CCS and Power Systems
Carbon Storage - Geologic Storage Technologies and Simulation and Risk Assessment
Maximization of Permanent Trapping of CO2 and Co-Contaminants in the Highest-Porosity Formations of
Performer: University of Wyoming
Project No: FE0004832
The University of Wyoming (UW) is using a combination of past and current research results to further investigate the most promising target for geologic storage of CO2 in the state of Wyoming, the Rock Springs Uplift (RSU). Within the RSU are saline formations, which are the focus of this study. Saline formations are deep sedimentary rock formations that contain brine (groundwater that is not considered potable because it contains more than 10,000 parts per million total dissolved solids) in pore spaces. Saline formations suitable for geologic storage of CO2 are typically overlain by low-permeability rock that prevents upward movement of CO2 by effectively sealing the top of the saline formation. Saline formations are promising geologic storage formations because they are quite extensive throughout North America and represent an enormous potential for CO2 geologic storage. However, due to the lack of characterization data for saline-bearing formations, relatively little is known about them when compared to oil and gas reservoirs and coal seams. Therefore, there is a greater amount of uncertainty regarding the suitability of saline formations for CO2 storage.

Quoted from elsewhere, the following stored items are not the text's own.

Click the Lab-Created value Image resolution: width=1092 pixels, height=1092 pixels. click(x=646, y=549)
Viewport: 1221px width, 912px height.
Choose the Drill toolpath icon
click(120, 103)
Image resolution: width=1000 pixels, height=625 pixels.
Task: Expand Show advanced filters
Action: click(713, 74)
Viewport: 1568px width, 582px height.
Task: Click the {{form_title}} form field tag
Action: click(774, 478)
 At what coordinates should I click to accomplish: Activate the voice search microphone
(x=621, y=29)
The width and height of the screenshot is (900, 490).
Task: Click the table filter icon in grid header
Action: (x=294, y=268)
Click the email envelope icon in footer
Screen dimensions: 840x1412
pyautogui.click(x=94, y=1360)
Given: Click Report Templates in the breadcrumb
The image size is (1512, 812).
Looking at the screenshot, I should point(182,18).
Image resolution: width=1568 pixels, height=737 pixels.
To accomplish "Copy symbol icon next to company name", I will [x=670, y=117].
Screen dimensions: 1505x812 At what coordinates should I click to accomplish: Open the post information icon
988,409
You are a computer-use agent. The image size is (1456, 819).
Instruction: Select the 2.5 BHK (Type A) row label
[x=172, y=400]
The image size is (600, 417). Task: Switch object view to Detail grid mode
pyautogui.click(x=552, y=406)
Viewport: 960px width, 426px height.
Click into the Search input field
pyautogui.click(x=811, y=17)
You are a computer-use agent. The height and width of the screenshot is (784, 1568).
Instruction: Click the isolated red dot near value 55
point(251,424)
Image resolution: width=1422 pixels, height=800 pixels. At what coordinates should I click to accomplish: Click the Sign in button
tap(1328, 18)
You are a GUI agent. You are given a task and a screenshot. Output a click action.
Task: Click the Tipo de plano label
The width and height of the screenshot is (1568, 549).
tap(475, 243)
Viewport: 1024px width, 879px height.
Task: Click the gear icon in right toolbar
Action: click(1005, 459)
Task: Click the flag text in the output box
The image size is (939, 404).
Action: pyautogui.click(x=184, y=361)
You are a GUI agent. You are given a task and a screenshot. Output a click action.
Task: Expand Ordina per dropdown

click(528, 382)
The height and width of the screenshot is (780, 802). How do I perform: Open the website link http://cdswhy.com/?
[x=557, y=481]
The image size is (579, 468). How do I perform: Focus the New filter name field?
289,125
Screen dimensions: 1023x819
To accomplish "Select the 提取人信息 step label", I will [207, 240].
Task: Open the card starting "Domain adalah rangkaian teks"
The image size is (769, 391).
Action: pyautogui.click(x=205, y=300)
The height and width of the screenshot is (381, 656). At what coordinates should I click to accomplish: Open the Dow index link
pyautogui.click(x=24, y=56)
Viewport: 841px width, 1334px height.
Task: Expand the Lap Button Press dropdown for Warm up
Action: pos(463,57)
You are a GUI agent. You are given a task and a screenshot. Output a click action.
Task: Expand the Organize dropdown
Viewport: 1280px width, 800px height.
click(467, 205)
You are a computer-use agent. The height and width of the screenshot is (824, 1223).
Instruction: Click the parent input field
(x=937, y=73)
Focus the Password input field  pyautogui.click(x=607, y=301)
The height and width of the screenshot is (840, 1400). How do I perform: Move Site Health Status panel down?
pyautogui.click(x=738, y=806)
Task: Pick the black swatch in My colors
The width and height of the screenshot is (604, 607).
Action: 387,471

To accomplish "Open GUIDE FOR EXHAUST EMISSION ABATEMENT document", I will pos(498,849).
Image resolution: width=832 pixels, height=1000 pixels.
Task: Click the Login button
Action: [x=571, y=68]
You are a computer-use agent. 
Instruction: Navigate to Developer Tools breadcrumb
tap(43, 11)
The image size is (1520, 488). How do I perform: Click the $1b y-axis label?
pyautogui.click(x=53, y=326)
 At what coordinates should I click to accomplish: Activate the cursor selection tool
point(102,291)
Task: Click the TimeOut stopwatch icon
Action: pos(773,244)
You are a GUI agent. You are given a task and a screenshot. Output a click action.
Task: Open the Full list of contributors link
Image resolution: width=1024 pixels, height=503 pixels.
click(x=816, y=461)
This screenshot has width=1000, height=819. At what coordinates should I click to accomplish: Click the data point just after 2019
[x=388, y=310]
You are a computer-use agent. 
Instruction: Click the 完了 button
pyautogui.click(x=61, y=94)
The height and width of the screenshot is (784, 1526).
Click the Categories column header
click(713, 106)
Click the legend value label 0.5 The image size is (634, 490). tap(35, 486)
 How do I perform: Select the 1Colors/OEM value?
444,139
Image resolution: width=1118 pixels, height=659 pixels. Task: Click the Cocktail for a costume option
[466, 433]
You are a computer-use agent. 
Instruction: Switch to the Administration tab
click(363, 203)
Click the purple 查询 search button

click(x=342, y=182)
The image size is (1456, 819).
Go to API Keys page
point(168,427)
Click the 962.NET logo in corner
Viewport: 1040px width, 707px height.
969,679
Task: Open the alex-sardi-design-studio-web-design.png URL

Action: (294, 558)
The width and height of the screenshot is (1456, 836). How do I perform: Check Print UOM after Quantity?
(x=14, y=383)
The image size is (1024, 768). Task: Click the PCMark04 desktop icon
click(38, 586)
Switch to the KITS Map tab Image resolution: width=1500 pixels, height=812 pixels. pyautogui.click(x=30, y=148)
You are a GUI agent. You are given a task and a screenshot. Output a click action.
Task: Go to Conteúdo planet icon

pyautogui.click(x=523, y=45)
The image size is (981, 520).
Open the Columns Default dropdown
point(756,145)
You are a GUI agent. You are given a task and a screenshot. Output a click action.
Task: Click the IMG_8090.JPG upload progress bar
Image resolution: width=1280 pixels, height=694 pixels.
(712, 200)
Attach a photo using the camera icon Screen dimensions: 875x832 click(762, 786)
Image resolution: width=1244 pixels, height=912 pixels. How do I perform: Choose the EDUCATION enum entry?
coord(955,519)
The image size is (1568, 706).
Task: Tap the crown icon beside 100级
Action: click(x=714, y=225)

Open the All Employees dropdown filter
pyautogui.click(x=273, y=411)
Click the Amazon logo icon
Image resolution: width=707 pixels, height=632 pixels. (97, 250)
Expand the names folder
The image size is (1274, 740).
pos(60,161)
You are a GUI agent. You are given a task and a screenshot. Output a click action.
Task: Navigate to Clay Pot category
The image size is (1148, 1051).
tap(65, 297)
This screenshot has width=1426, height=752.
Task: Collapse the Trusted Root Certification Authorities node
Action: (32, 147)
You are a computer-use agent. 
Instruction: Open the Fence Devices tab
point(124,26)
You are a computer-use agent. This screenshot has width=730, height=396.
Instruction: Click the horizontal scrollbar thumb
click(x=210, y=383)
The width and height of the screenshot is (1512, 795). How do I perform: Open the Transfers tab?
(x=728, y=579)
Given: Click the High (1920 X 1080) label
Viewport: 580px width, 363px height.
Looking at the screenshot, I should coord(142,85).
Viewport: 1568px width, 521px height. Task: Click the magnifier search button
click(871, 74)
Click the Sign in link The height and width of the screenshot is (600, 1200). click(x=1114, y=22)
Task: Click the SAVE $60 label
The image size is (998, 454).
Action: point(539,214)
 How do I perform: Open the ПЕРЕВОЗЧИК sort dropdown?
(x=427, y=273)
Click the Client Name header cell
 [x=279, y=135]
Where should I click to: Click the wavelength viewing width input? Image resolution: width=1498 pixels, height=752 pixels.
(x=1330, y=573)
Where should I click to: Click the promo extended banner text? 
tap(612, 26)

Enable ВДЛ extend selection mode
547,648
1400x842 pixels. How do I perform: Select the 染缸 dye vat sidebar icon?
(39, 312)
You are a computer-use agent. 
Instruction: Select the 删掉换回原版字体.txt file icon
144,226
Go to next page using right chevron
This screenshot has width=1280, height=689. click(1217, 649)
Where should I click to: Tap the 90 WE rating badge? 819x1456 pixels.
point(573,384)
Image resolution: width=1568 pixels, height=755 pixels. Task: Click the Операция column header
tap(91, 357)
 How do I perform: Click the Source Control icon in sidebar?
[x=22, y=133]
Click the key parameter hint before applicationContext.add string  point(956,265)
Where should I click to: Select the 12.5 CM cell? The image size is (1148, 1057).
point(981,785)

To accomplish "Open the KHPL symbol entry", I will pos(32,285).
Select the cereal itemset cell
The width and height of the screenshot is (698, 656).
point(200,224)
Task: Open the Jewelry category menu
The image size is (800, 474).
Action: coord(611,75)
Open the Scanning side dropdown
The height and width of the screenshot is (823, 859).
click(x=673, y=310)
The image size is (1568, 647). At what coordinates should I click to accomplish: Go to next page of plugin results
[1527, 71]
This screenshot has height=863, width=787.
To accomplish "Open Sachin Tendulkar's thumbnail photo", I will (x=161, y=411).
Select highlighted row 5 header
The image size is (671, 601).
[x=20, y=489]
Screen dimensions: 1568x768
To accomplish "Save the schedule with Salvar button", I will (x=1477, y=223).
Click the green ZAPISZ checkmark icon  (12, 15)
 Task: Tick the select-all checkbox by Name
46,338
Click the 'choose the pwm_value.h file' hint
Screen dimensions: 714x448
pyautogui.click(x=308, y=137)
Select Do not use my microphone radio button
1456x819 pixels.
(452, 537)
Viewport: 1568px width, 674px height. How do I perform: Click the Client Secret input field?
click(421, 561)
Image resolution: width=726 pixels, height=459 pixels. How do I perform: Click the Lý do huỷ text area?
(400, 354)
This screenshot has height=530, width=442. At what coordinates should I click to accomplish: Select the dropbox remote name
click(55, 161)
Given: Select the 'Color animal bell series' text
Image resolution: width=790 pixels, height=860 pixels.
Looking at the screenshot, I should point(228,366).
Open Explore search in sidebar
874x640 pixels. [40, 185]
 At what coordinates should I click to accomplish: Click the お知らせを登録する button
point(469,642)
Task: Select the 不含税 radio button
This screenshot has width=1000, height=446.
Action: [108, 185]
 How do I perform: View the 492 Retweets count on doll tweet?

The project includes experimental and numerical modeling of the carbon storage process to aid in understanding the migration and storage mechanisms related to injecting mixed supercritical CO2 (mixed scCO2) into the RSU’s saline formations. Mixed scCO2 is CO2 that contains small amounts of other chemicals (sulfur compounds, nitrogen oxides, and hydrochloric acid) and exists at temperatures and pressures that give it the properties of both a gas and liquid. Capturing and storing mixed scCO2 is beneficial because the CO2 stream does not need additional purification to remove co-contaminants, which saves energy and reduces overall costs. The investigation will combine reservoir-condition core flooding experimental studies (Figure 1), numerical pore- and storage formation-scale modeling, and high-performance computing to investigate various large-scale storage schemes with the goal of understanding the permanent trapping characteristics for maximizing CO2 storage in saline formations. The results of the investiga tion are being used to inform reservoir-scale simulations utilizing detailed and realistic geologic models of RSU formations in order to identify schemes that maximize permanent trapping of mixed scCO2 released from Wyoming coal power plants. An existing and unique experimental facility will be used to perform core flooding experiments (Figure 2). The chemical and physical characteristics of injected mixed scCO2 must be understood in order to maximize CO2 storage in saline formations.